International Mammalian Genome Society

The 13th International Mouse Genome Conference
October 31-November 3, 1999

Table of Contents * Structure * Bioinformatics * Sequence * Mapping * New Tools * Gene Discovery * Developmental * Mutagenesis * Functional Genomics

E46 Genetic Dissection of QTLs Responsible for NIDDM and Obesity by Genome-Wide Scans in Diabetogenic OLETF Rat

Kozo Matsumoto1, T. Ogino1, K. Sugiura3, T. Miyake3, Y. Taniguchi3, S. Wei1, K. Wei1, A. Mizuno2, K. Shima2, T. Yamada1,3, H. Kose1, Y. Sasaki3. 1Institute for Animal Experimentation, 2Dept. Lab. Med., University of Tokushima School of Medicine, 3Kuramoto, Tokushima, 770-8503, Japan; 3Laboratory of Animal Breeding and Genetics, Graduate School of Agriculture, Kyoto University, Kyoto 606, Japan

Obesity is a major risk factor for a number of chronic diseases including non-insulin dependent diabetes mellitus (NIDDM), hypertension and coronary heart disease in human. The Otsuka Long-Evans Tokushima Fatty (OLETF) rat is an excellent animal model for obese-type NIDDM in human. Here, we present 3 significant QTLs and 11 suggestive QTLs for NIDDM loci (Nidd1~14/of) analyzed by Mapmaker/QTL and MQM mapping methods. A half of genes of them interact with body weight, suggesting that genes relating to obesity may be one of the major causes of the onset of NIDDM in this rat. We also show heterosis and epistatic interaction among the genes. Our present study is also designed to identify and to characterize novel QTLs affecting obesity by genome-wide scan.
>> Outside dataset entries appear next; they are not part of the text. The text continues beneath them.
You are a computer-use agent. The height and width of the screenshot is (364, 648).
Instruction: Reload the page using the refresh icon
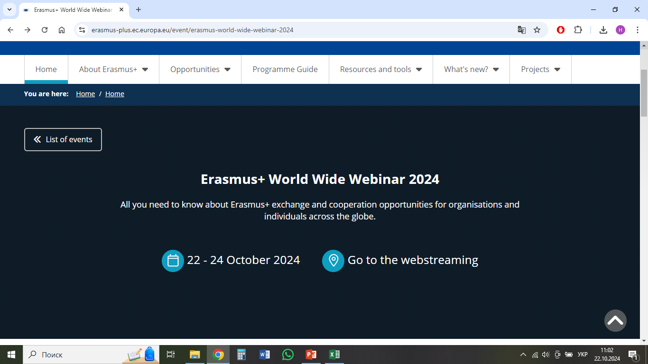[45, 30]
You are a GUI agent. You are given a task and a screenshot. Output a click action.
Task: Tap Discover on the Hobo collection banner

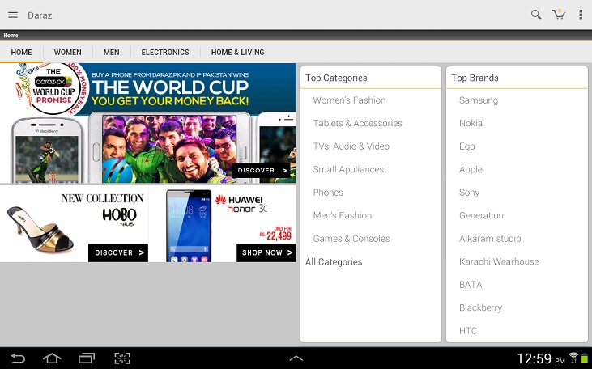pos(118,252)
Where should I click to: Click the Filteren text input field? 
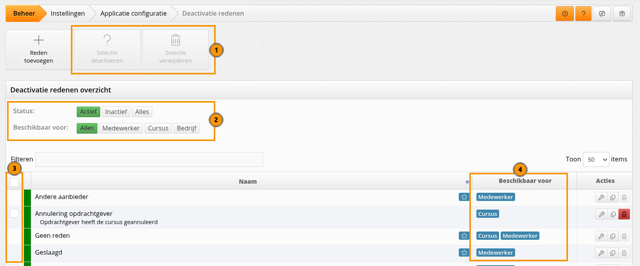pos(149,159)
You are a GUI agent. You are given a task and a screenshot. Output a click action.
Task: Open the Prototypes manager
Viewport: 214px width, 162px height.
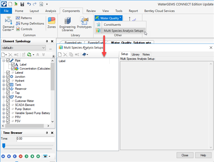point(84,24)
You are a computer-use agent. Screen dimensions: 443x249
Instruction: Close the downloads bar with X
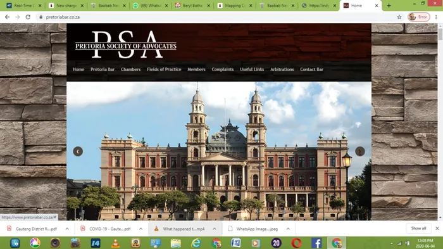(x=437, y=228)
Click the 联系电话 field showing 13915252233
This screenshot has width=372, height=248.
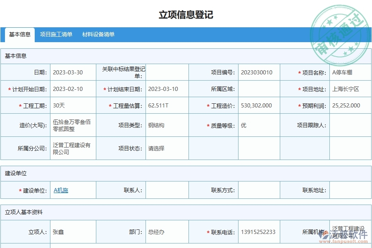coord(257,231)
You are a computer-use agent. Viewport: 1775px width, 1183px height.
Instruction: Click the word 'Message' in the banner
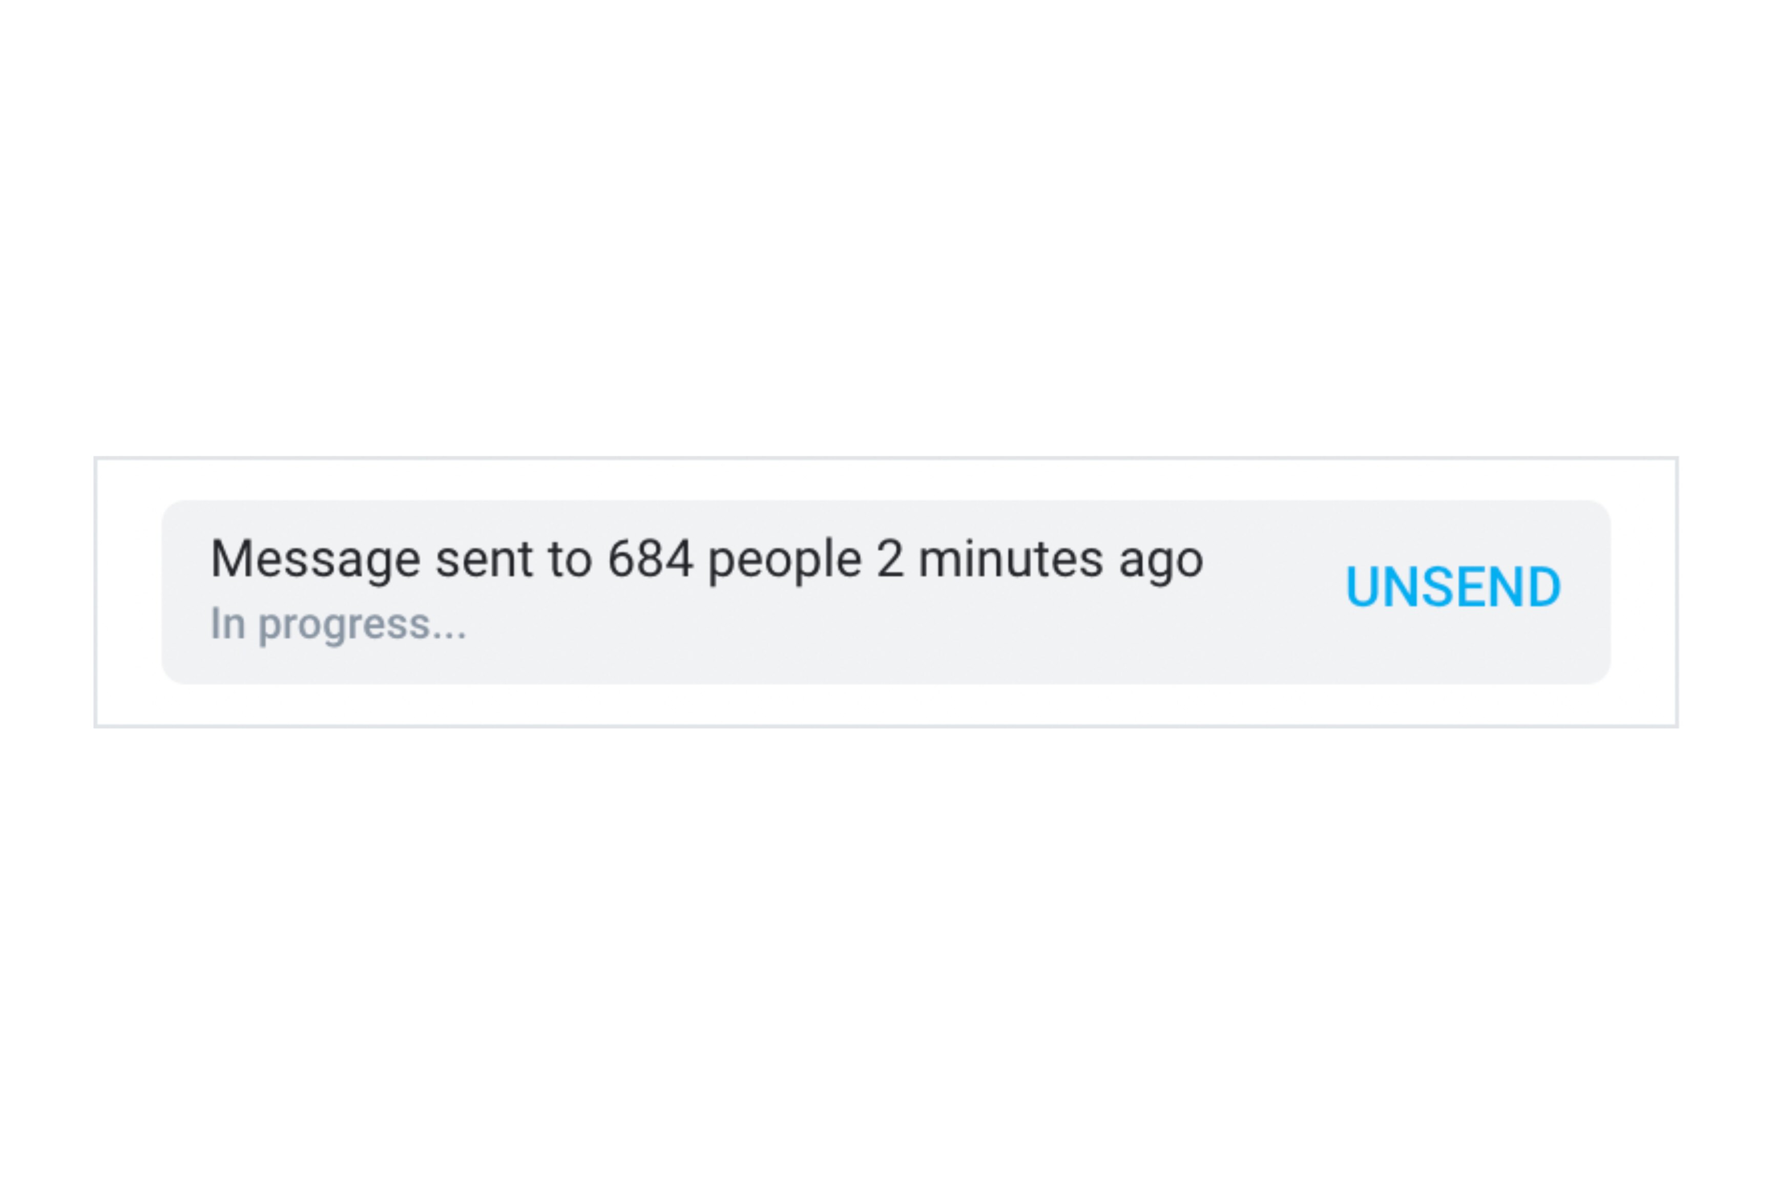click(x=315, y=559)
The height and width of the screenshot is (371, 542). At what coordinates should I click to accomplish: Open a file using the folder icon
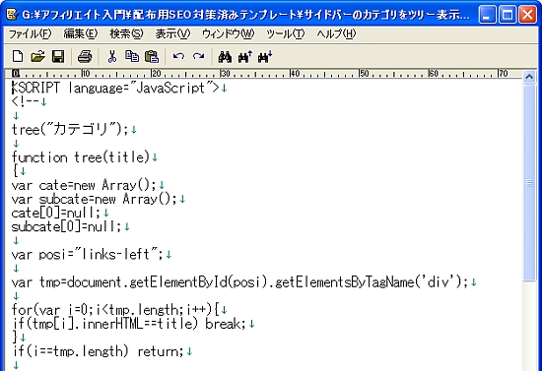tap(37, 57)
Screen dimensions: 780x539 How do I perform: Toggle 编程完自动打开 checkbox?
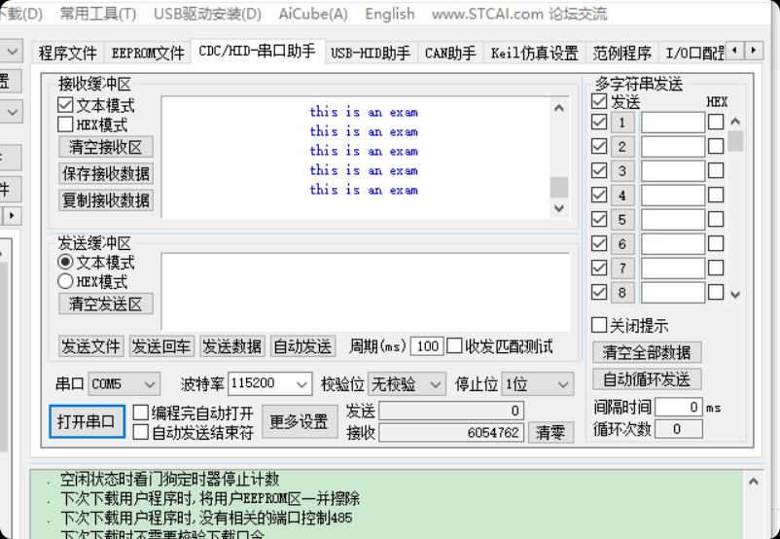click(141, 413)
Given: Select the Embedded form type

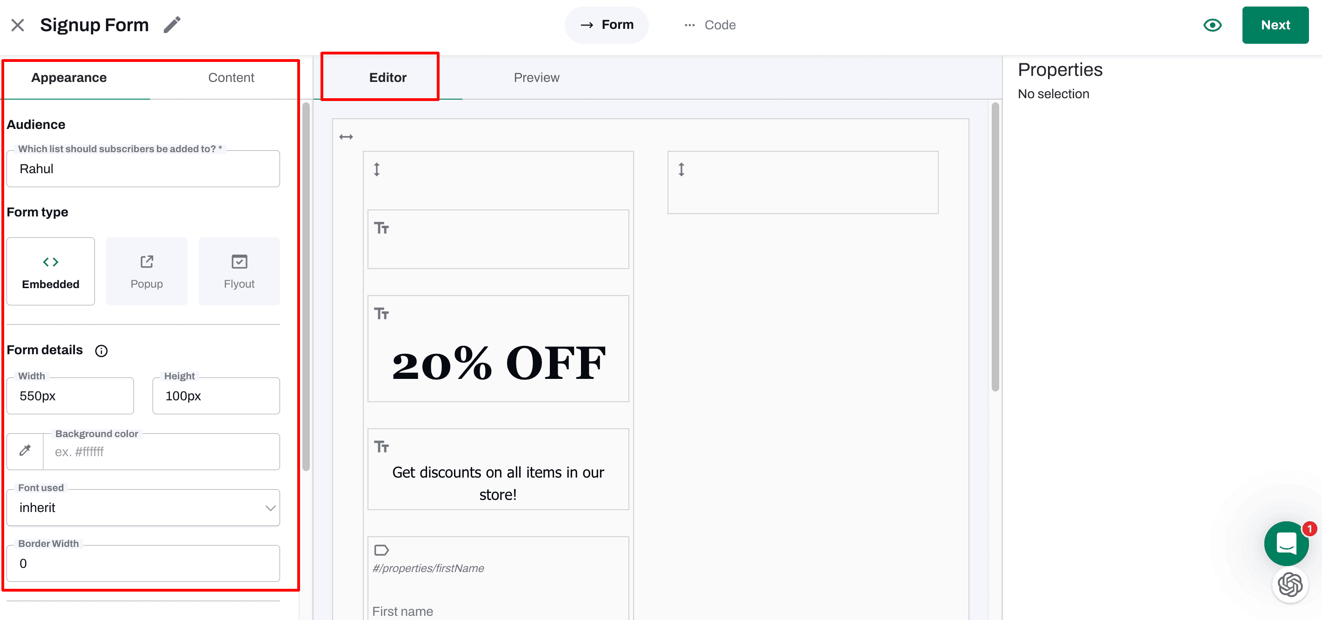Looking at the screenshot, I should click(x=50, y=271).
We generated 160 (OLETF x F344) F2 progeny which were phenotyped at the 30-35 week-old for glucose levels and body weight, and 214 (OLETF x F344) F2 progeny which were phenotyped at the 30-35 week-old for insulin levels; body weight and pancreatic weight; weights of mesenteric fat, retroperitoneal fat, epididymal fat and subcutaneous fat; and fasting serum levels of total cholesterol (TCHO), triglyceride (TG), free fatty acid (FFA) and leptin. DNAs from tails of the F2 rats were genotyped using more than 300 in former case and 200 informative SSLPs in latter case. Linkage between the phenotypes and genotypes were carried out by MAPMAKER/QTL program and MQM mapping method.

We have identified significant QTLs for NIDDM (Nidd1, 2, and 14/of) on chromosome 7, 14, and 17, respectively; for obesity (Obs1 & Obs4) responsible for body fat on chromosome 14 and 7, respectively; and body weight (Bw1 & Bw2) on chromosome 10 and 16, respectively. Interestingly, Obs1 locus for retroperitoneal fat on long arm of chromosome 14 coincided with a suggestive QTL for triglyceride, suggesting a relationship between the Obs1 locus for retroperitoneal fat weight and a metabolism of triglyceride. The other significant QTL for hyperglycemia on short arm of chromosome 14 also co-localized with another suggestive QTL for retroperitoneal fat, indicating that the locus has pleiotropic effects on glucose levels and retroperitoneal fat weight. Our results may indicate direct relationship between loci for obesity traits and the onset of NIDDM.